Tonight, “A Crack in the Sky,” a new play based on Ahmed Ismail Yusuf’s life story and his 2013 book, “Somalis in Minnesota,” makes its world premiere at the History Theatre. And while Yusuf’s story of a young shepherd boy’s journey from Mogadishu to Minneapolis is getting the full theatrical treatment, the focus of the play is on the power of the written word.
“A book can change your life, and teachers are not your enemies; they are your best friends,” said Yusuf, who learned to read and speak English when he came to the United States from Somalia as a high school dropout in the late 1980s. He discovered Maya Angelou’s “I Know Why the Caged Bird Sings” and devoured it over two weeks, using the Somali-English dictionary to translate Angelou’s poetic words about overcoming hardship and seizing the day.
“Ahmed is really interesting, because a lot of Somalia people today travel here to seek refuge in Minneapolis,” said Ashawnti Ford, the actress who plays both Yusuf’s mother and Angelou. “Ahmed moved to the States before all the terror and the war broke out in Somalia. He came here to seek an education, and when he was here the horrible things started happening in his country. So this is taking place in the ‘90s, when he hasn’t seen his family in years or months, versus today, when we can be a Facebook click away from seeing someone.
“He’s inspired by Maya Angelou to write, because he read her books and he said to himself, ‘If she has overcome all of this stuff in America, then I can overcome what I’m going through now and I can write my story.’ So it’s him, coming to America and seeking an education, and learning that he wants to be a writer. Through teachers and family members, he learns that he wants to tell his story, a really significant story that is so empowering, and inspire people to keep pushing forward and remain resilient. When I got the call to audition, I was so excited because I’ve always loved Maya Angelou. My mother was a poet; she has all her books.”

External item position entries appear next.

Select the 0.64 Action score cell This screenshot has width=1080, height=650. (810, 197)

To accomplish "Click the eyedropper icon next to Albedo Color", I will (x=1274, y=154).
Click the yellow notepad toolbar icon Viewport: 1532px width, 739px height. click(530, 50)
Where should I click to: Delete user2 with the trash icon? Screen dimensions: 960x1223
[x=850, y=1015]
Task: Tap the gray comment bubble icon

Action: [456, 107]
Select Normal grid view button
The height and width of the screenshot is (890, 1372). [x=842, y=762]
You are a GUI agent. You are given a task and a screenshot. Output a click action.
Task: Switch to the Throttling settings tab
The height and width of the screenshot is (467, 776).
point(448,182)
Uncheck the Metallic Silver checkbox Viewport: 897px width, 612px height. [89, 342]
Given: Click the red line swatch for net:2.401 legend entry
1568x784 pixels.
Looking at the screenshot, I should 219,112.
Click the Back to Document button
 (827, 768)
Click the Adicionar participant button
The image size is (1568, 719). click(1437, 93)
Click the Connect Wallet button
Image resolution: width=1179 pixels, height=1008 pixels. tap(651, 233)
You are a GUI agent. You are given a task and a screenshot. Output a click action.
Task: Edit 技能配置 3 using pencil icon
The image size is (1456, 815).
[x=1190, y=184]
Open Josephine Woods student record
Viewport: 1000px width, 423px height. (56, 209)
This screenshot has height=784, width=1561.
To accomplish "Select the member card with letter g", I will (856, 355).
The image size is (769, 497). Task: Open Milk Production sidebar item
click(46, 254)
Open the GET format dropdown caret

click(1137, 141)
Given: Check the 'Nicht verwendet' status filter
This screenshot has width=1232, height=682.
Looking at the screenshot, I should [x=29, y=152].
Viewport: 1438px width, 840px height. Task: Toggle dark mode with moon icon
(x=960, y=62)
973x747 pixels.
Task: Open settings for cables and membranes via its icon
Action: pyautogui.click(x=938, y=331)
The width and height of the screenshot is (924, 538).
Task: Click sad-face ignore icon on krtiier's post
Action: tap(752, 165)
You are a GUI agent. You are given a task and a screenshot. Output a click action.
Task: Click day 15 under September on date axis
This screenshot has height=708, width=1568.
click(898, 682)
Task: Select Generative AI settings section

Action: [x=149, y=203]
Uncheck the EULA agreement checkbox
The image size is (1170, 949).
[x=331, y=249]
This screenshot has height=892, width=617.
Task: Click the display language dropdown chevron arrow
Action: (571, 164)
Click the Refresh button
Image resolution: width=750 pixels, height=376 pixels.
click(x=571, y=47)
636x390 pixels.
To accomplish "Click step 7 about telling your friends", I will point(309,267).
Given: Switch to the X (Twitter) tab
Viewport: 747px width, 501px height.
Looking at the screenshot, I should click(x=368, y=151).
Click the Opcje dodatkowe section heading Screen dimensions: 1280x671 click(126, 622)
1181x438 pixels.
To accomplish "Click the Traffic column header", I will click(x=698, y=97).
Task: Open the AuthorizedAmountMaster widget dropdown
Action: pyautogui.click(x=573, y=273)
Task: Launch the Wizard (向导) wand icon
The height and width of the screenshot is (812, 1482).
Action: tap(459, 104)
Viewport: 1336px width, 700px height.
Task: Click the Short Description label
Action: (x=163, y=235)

‘So many hoops to go through’
“The play is not exactly confronting it, but it shows the struggles an immigrant faces,” said Yusuf. “There are so many hoops to go through that maybe a normal American, an ordinary person, might not even notice it. But it is just quite out there for an immigrant. An immigrant is not exactly the leeches that Donald Trump has painted them to be. They are people who are contributing; they are people who are appreciative of the opportunities they have when they are here.”
“I just hope that when people come to our play that they will realize that not everyone decides to wake up one day, pack up their bags and go, ‘OK, I’m going to emigrate. I’m going to leave everything I’ve known my whole life behind,’” said actor Mohammed Sheikh, who portrays the young Yusuf. “Nobody does that. It’s not an easy thing that you can just decide. It’s not a road trip, you know? It’s a decision that can cost you your life, that can cost you identity, that can cost you happiness, that can cost you just about everything.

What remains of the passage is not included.